- **Short problem**:
Copy out the rows below unchanged, from the one containing "Oct 2020 (168, 515)" through the one containing "Политика конфиденциальности (143, 610)", both included.

- **Rows of locating words and elements**:
★ ★ ★ ★ ★
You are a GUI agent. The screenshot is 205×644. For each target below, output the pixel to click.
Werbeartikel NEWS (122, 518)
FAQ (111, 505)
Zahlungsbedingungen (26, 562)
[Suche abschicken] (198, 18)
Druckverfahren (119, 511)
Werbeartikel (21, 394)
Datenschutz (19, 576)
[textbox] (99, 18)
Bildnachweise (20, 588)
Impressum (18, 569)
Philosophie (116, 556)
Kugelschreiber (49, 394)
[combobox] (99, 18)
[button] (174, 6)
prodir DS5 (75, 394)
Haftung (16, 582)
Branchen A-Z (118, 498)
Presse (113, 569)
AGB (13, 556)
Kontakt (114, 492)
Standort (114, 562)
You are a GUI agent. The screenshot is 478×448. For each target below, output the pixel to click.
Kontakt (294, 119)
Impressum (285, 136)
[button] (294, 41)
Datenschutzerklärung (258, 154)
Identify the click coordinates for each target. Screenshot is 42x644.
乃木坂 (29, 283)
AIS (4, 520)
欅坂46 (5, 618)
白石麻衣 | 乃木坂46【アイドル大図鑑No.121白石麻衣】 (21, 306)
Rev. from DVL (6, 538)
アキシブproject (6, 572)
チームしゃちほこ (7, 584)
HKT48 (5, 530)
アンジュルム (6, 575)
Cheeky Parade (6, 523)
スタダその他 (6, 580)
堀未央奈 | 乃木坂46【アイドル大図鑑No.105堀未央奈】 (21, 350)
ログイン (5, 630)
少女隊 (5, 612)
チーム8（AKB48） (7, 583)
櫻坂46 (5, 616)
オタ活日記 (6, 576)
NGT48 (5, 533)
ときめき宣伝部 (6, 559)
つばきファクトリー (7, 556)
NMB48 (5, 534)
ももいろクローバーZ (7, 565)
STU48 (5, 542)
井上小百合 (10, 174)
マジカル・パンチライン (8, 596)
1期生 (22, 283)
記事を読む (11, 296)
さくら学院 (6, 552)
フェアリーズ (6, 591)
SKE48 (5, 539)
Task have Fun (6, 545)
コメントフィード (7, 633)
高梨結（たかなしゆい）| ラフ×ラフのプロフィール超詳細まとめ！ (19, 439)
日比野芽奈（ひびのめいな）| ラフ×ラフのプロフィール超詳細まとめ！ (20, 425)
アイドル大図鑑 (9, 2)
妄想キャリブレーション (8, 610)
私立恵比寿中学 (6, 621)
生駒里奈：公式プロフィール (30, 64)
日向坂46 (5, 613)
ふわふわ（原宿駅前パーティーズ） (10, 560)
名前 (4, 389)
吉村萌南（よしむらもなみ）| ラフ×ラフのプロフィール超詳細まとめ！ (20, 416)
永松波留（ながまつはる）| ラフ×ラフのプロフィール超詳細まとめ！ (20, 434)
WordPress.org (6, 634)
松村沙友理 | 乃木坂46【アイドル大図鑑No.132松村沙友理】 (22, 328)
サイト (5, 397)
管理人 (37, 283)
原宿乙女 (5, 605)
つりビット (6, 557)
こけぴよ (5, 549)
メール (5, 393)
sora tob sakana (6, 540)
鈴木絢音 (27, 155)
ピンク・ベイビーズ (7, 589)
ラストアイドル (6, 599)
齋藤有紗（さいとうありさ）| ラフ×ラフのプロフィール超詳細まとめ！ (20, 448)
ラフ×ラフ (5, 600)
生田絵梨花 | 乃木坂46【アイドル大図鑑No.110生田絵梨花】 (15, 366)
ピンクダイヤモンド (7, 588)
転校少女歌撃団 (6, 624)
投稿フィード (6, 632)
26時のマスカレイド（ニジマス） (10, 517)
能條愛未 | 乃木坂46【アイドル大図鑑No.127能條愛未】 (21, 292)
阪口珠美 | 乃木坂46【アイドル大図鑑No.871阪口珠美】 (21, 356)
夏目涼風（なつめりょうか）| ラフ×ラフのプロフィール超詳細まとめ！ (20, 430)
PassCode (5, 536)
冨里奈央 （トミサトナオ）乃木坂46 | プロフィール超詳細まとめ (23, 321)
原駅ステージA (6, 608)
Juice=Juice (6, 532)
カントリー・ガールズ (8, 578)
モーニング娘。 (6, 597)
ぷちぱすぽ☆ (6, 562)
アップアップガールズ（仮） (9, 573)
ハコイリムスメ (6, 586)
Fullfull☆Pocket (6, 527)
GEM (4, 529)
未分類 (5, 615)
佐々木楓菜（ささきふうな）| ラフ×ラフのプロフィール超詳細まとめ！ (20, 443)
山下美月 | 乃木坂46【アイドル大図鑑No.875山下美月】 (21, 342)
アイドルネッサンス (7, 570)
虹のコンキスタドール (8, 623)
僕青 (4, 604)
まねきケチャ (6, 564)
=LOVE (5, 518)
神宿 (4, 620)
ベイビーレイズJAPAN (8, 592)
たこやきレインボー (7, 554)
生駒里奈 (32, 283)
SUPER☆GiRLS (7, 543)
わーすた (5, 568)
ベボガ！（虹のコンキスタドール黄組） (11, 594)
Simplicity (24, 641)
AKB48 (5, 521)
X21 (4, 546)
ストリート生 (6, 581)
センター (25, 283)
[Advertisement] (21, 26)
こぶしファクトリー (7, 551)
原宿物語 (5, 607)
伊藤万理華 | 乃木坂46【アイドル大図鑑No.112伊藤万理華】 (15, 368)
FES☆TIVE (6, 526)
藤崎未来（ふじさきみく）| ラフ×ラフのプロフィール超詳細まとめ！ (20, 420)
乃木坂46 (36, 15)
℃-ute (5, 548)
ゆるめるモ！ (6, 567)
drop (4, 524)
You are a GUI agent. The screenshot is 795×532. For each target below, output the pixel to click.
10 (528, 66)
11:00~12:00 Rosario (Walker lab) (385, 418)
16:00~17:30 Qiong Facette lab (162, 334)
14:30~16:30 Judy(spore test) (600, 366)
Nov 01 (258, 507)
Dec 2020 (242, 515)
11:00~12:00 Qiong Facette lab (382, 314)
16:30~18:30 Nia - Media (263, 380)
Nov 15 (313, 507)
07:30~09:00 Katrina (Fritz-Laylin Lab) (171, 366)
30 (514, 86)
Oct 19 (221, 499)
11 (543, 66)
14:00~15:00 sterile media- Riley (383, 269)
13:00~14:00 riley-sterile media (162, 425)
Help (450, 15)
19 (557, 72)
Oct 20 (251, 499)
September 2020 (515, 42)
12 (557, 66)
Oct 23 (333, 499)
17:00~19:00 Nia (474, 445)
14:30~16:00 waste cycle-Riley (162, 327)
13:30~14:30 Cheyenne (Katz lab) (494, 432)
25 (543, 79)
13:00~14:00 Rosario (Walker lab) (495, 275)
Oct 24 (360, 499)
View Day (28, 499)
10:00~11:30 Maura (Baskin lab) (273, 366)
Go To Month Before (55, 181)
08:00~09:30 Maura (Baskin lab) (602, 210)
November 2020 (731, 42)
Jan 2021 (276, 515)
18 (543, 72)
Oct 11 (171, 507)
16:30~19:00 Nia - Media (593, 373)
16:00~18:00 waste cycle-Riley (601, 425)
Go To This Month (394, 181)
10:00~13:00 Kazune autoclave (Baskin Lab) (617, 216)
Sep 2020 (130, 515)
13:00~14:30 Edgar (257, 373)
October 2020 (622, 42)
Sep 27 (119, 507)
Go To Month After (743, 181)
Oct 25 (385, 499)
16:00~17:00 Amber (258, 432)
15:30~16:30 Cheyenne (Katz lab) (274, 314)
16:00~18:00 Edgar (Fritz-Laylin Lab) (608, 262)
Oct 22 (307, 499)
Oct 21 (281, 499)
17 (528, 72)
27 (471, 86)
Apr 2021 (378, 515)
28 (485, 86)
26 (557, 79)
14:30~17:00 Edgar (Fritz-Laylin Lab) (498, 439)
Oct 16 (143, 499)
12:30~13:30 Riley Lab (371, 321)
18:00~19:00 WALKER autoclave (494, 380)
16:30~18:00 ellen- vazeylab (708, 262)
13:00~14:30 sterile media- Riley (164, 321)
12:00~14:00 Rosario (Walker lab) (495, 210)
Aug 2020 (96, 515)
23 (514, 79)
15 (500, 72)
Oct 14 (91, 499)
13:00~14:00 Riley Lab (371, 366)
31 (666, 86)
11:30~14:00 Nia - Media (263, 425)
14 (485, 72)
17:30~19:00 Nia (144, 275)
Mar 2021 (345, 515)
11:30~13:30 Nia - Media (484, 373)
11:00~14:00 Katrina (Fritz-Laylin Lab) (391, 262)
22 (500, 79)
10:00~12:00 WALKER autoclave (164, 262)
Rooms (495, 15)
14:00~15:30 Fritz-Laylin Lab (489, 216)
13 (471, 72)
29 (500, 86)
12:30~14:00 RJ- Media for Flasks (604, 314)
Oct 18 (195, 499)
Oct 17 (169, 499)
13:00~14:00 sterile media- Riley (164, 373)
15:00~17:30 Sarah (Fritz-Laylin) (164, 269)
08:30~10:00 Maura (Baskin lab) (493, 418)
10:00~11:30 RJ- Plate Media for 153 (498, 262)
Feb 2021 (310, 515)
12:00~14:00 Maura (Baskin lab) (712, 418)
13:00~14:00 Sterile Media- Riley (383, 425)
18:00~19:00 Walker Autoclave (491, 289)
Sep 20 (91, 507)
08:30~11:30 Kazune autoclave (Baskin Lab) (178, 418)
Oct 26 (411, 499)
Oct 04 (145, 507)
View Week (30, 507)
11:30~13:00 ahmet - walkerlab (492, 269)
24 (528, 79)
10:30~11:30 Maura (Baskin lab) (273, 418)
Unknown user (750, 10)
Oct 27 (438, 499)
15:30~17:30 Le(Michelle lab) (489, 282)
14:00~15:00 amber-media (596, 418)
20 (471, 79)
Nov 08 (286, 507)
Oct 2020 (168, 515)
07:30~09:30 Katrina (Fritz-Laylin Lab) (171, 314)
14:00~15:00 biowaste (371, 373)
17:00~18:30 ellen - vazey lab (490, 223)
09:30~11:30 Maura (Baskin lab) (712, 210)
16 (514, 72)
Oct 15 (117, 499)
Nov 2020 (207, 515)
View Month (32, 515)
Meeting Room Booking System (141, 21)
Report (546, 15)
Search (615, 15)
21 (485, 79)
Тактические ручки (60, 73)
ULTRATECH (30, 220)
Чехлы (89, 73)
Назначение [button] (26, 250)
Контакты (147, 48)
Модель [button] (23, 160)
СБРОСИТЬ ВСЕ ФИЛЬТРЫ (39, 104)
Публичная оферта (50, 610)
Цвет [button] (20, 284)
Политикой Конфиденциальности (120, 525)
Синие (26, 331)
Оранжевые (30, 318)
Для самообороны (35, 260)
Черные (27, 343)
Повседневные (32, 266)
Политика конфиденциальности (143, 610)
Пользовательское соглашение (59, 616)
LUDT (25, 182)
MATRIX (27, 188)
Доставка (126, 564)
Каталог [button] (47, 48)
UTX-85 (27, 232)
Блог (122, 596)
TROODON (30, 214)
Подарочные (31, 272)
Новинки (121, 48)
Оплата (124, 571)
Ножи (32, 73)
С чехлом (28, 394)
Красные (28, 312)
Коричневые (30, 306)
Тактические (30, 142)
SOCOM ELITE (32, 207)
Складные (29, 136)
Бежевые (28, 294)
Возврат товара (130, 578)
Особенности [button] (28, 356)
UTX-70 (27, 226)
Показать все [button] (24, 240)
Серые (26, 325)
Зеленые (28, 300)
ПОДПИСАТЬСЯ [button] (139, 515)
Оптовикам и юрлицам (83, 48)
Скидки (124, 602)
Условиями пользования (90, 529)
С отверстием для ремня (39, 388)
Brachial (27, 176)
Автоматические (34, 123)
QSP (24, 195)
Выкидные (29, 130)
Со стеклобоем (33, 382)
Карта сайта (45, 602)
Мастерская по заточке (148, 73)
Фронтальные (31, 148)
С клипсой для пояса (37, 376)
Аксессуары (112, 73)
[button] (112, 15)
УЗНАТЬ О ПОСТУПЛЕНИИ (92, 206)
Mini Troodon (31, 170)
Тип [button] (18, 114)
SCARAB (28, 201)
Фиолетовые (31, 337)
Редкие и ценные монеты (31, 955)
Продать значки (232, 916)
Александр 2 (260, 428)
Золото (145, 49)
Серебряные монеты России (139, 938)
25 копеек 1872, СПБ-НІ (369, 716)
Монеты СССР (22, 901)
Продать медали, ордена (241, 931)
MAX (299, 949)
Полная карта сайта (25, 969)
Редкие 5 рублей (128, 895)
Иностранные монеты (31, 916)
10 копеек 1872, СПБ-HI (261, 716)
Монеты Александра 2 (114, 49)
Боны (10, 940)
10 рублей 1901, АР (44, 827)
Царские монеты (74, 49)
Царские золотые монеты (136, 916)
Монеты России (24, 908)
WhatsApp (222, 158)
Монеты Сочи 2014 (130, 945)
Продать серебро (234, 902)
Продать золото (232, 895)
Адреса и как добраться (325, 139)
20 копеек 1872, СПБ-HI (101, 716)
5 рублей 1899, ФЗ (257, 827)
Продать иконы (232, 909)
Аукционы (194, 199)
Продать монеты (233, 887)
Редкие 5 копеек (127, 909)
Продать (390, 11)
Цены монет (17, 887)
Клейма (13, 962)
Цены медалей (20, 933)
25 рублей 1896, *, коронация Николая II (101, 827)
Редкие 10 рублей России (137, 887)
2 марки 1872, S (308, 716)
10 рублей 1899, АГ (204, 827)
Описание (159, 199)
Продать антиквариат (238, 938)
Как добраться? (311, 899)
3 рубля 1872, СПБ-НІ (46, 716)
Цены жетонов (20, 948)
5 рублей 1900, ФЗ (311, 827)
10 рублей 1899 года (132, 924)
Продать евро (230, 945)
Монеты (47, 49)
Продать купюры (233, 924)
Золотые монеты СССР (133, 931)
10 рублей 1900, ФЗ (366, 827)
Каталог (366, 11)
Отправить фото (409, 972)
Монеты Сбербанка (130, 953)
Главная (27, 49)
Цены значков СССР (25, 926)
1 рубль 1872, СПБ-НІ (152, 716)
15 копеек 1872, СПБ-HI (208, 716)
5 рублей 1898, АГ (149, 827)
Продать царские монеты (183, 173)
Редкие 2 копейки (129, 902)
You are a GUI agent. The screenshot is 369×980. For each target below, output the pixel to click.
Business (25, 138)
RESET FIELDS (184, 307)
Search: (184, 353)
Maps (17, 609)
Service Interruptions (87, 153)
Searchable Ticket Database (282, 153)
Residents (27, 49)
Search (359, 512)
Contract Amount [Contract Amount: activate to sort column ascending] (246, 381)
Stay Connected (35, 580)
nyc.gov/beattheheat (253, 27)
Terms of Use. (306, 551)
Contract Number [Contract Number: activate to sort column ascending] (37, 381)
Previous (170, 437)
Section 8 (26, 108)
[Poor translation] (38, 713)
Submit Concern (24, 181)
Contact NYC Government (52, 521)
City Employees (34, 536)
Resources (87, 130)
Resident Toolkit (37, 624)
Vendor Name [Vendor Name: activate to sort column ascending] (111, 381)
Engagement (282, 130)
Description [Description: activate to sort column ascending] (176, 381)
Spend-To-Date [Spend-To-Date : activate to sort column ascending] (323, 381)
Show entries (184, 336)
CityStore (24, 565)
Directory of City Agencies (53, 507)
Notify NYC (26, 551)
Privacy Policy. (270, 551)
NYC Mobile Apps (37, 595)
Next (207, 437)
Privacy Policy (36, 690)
★ ★ ★ ★ ★
- **Exercise result**:
Oct 2020 (168, 515)
07:30~09:30 Katrina (Fritz-Laylin Lab) (171, 314)
14:00~15:00 biowaste (371, 373)
17:00~18:30 ellen - vazey lab (490, 223)
09:30~11:30 Maura (Baskin lab) (712, 210)
16 (514, 72)
Oct 15 (117, 499)
Nov 2020 (207, 515)
View Month (32, 515)
Meeting Room Booking System (141, 21)
Report (546, 15)
Search (615, 15)
21 (485, 79)
Тактические ручки (60, 73)
ULTRATECH (30, 220)
Чехлы (89, 73)
Назначение [button] (26, 250)
Контакты (147, 48)
Модель [button] (23, 160)
СБРОСИТЬ ВСЕ ФИЛЬТРЫ (39, 104)
Публичная оферта (50, 610)
Цвет [button] (20, 284)
Политикой Конфиденциальности (120, 525)
Синие (26, 331)
Оранжевые (30, 318)
Для самообороны (35, 260)
Черные (27, 343)
Повседневные (32, 266)
Политика конфиденциальности (143, 610)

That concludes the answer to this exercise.